- URAIAN SOAL
Sebutkan semua nama orang yang muncul dalam kisah perjalanan ke Pinnacles.

- TEKS BACAAN
+ + + + +

Yenny Indra sudah banyak melakukan perjalanan dan ia pun mendapat banyak pembelajaran. Dan traveling membuka wawasannya sehingga ia bisa menerima perbedaan tanpa menghakimi.
“ Setiap negara itu kan punya nilai-nilai atau kepercayaan. Saya menghargai perbedaan-perbedaan itu, memahaminya dan belajar budaya orang lain membuat kita lebih kaya, “ ungkapnya bersahaja.
Banyak pula pengalaman menarik telah dia dapatkan dalam dunia traveling. Bila pengalaman-pengalaman itu dituliskan, mungkin saja akan menjadi sebuah buku tebal. Tetapi, manakala saya bertanya kepadanya, dari sekian ratus pengalamannya itu, manakah yang paling dramatis ?
Dan inilah jawabannya :
“ Saat mobil kami terjebak di Perth dalam perjalanan ke Pinnacles, Australia. Kisahnya tahun 2009, saya dan Pak Indra ( suami) serta ketiga anak kami Christian, Nicholas dan Michelle terbang dari Melbourne menuju Perth. Setelah beberapa hari menikmati keindahan kota Perth, kami pun bersiap menuju Pinnacles dengan sedan Camry yang kami sewa. Perjalanan cukup jauh, sehingga kami harus bermalam di Hillary Boat Harbour. Kami berenang di laut yang dibentuk bak kolam renang di tengah lautan, menjadi fasilitas yang unik di sana.
Hari ke dua, dalam perjalanan menuju Pinnacles, kami mengunjungi kota Lancelin untuk bermain Sandboardings. Berselancar di laut, itu sudah biasa, tetapi berselancar di pasir, ini permainan baru yang menarik. Puas bermain, kamipun melanjutkan perjalanan menuju Cervantes.
Saat itu sudah menunjukkan pukul 3 sore, sementara perjalanan masih cukup jauh, sekitar 2 ½ jam perjalanan lagi. Lancelin adalah desa terakhir sebelum kami sampai di Cervantes. Perjalanan kami ini hanya melewati tanah kosong, perkebunan atau daerah yang berpasir. Memang adalah hal biasa mengendarai kendaraan berjam-jam di Australia tanpa bertemu kendaraan lain atau seorang manusia pun. Waktu itu Kami hanya berpapasan dengan kangguru atau domba-domba yang sedang merumput.

+ + + + +

- DATA TEREKAM
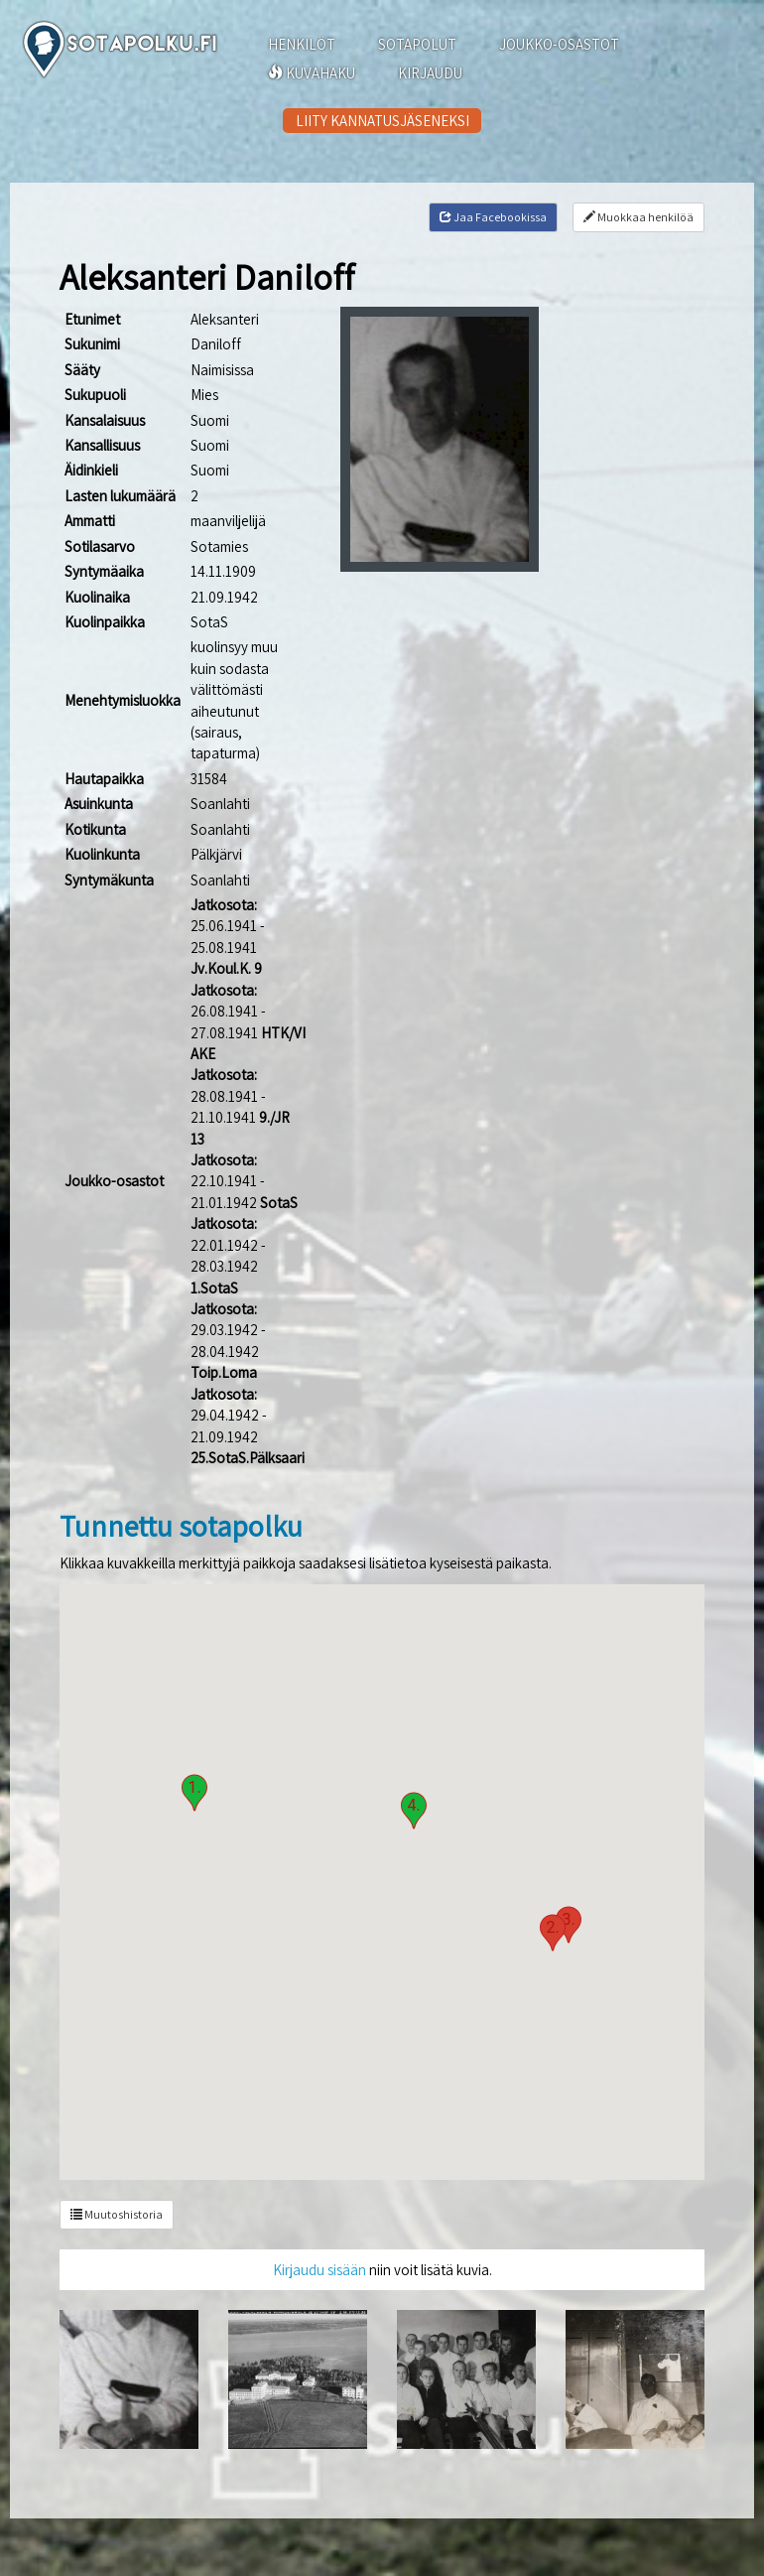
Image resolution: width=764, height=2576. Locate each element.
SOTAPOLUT (417, 44)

+ + + + +

- JAWABAN LENGKAP
Yenny Indra, Pak Indra, Christian, Nicholas, Michelle